To manage this risk, Anthropic initially rolled out a limited version called Mythos Preview to a select consortium via Project Glasswing. Mythos 5 was also privately shared with this group last week. Meanwhile, Claude Fable 5, which matches Mythos-grade performance, was released to the public but included specific blocks preventing responses on biology and cybersecurity topics.

Regulatory friction and security gaps

At the end of last week, the Trump administration moved to restrict both models, arguing that Fable 5’s safety guardrails could be disabled to unlock full Mythos 5 capabilities, posing a national security threat. However, experts argue this institutional clash merely delays an inevitable truth: Anthropic is just the vanguard.
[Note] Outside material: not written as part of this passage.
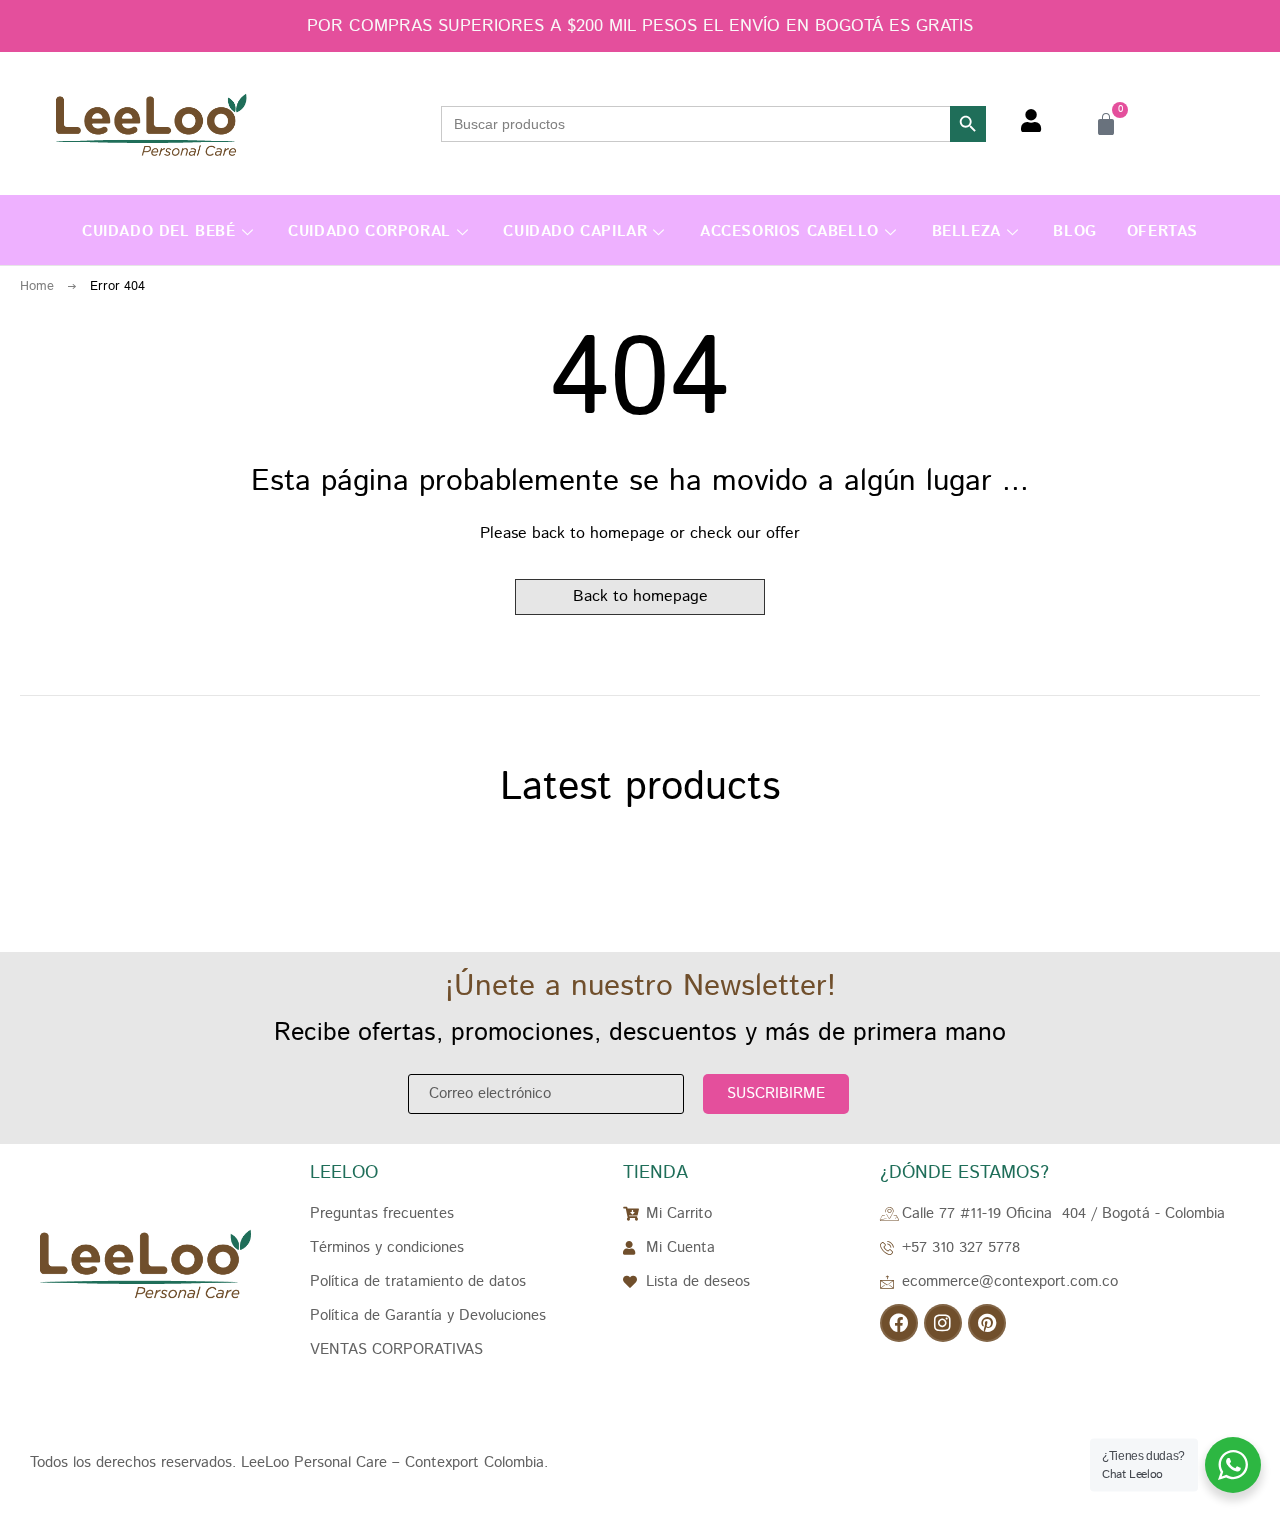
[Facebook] (899, 1323)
Capabilities similar to Mythos 5 from multiple companies and open-weight developers will almost certainly emerge in the near future—if they have not already.

“It’s myopic in the extreme to think that no other competitors to Anthropic will develop similar capabilities to Mythos or even that they have not already done so,” says Tarah Wheeler, chief security officer of TPO Group. “There are other companies hot on Anthropic’s heels who probably have the capabilities, too, and are holding them in reserve as they see how Anthropic is being treated in the current regulatory environment.”
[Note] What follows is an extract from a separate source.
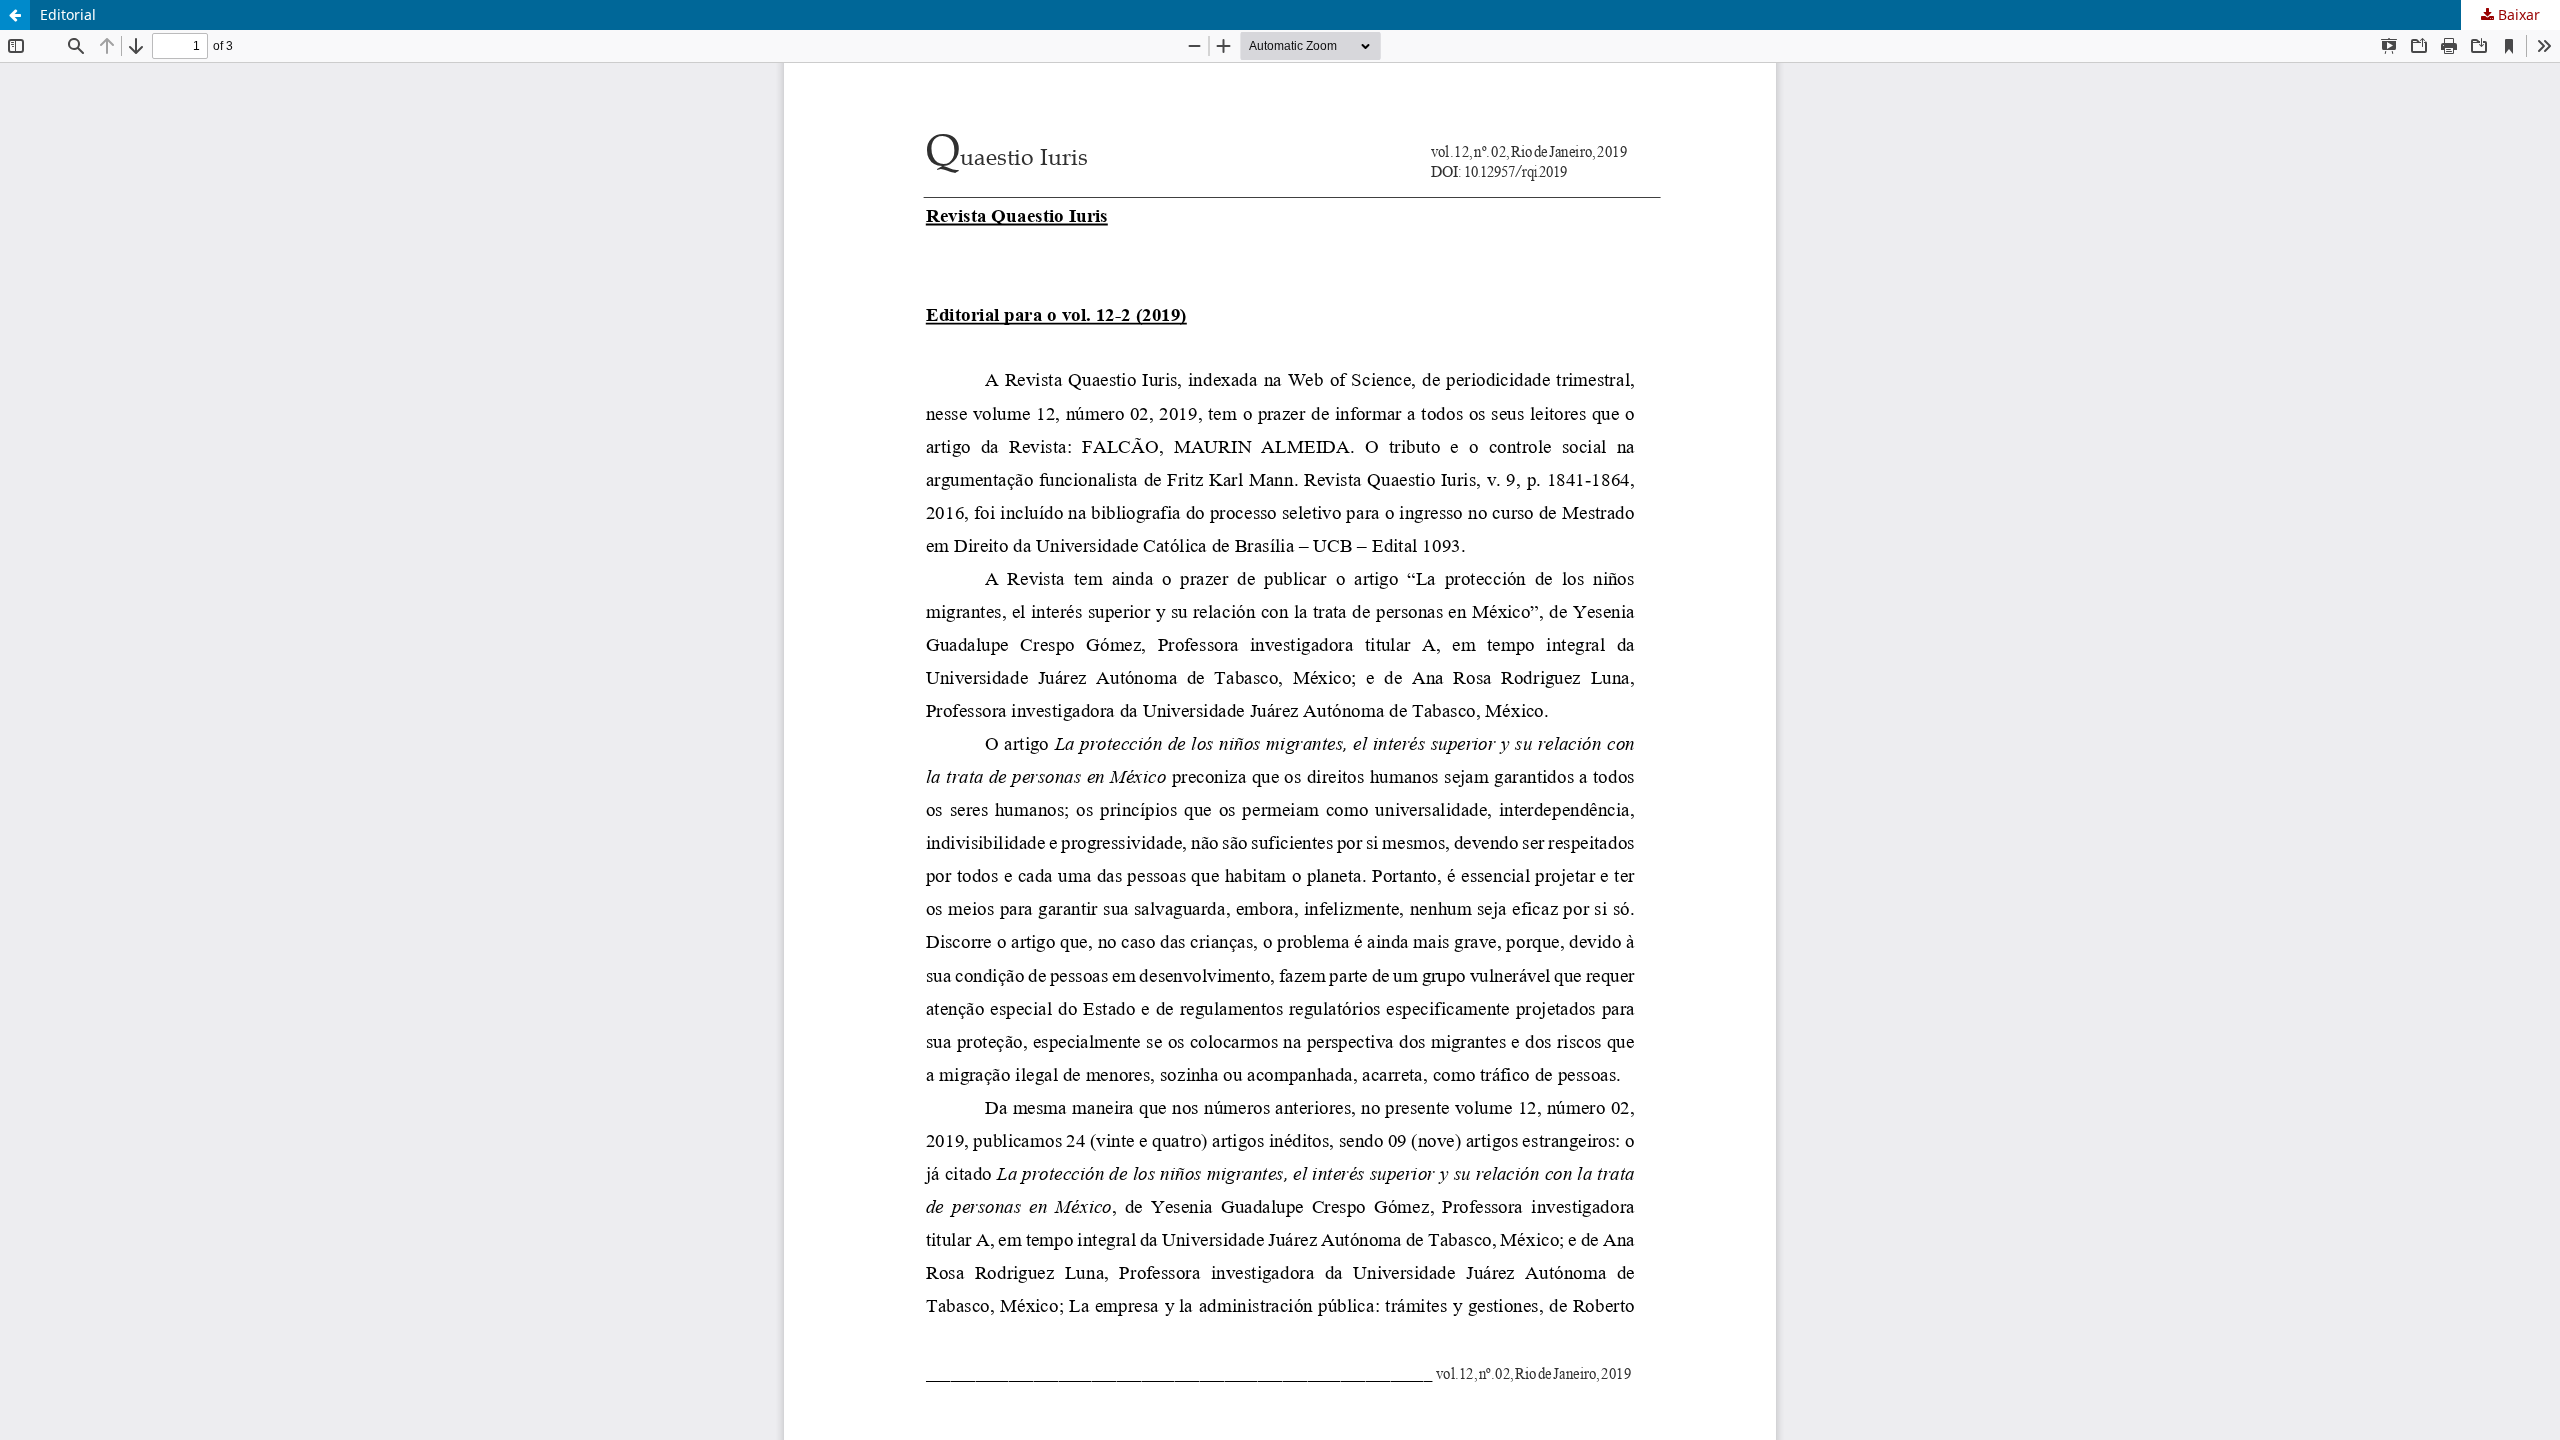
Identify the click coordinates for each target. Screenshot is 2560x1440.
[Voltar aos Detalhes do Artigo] (15, 15)
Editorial (68, 14)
Anthropic has consistently emphasised this broader context. “The real message is that this is not about the model or Anthropic,” Logan Graham, the company’s frontier red team lead, told WIRED when Mythos Preview launched in April. “We need to prepare now for a world where these capabilities are broadly available in 6, 12, 24 months.”
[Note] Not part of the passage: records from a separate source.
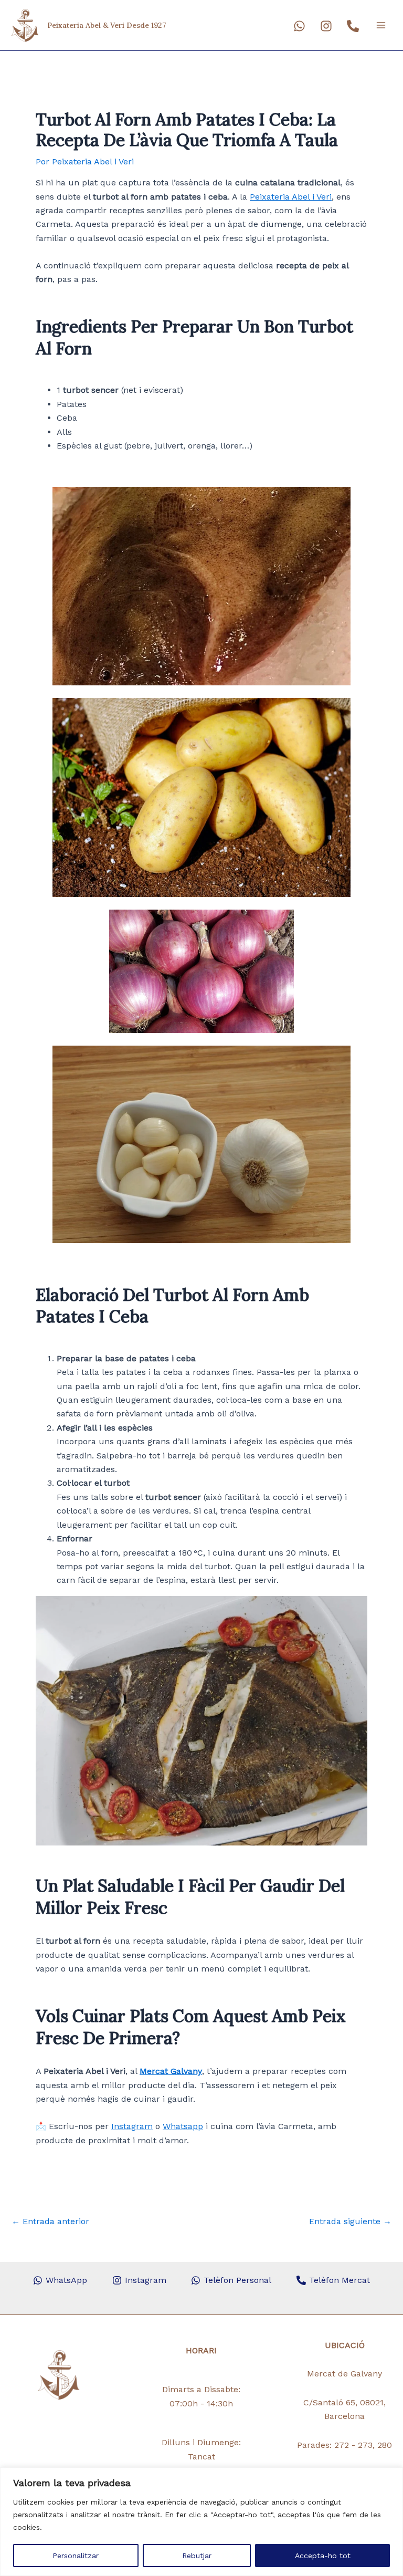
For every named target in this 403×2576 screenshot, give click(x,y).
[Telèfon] (353, 26)
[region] (201, 2521)
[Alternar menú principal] (381, 25)
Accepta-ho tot (323, 2555)
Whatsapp (183, 2126)
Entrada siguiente (350, 2221)
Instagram (132, 2126)
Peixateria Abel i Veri (291, 197)
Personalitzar (75, 2555)
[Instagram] (326, 26)
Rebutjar (196, 2555)
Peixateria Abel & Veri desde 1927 (106, 25)
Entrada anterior (50, 2221)
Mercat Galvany (171, 2071)
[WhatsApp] (299, 26)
This isn’t isolated to one firm. OpenAI, for instance, released a cybersecurity-focused model privately in mid-April and announced an expanded security strategy. Researchers note that even before this next generation, existing AI offerings could be leveraged for advanced vulnerability hunting and exploit development with a refined approach. A large group of cybersecurity leaders emphasised this point in an open letter to the administration on Sunday, arguing the export-control directive was misguided.

Looking beyond single models

“It’s not one model; it’s the general trend of technology,” says Bruce Schneier, a researcher at Harvard University and the University of Toronto. “Smaller, cheaper, open-source models, sometimes by themselves and sometimes in concert with each other, can match Mythos/Fable’s performance with more sophisticated prompting. And we should expect other models to match Mythos/Fable’s creativity and tenaciousness within months—slightly longer for open-source models.”

What governments need to focus on is democratically developing broader, more transparent plans to contend with inevitable advances in AI capabilities across cybersecurity and other sensitive areas. “The policy question is not whether a technology has risk,” says Chris Wysopal, cofounder of Veracode. “The question is whether a specific restriction meaningfully reduces that risk or whether it mainly slows down the people trying to make systems safer.”

Key takeaways

  • Regulatory restrictions on specific models like Mythos 5 are failing to stop the underlying trend of advanced AI capabilities emerging elsewhere.
  • Competitors and open-source developers are likely already holding back similar capabilities, waiting to see how regulators react to the current landscape.
  • Policymakers must shift focus from blocking individual tools to creating transparent frameworks that do not inadvertently slow down security improvements.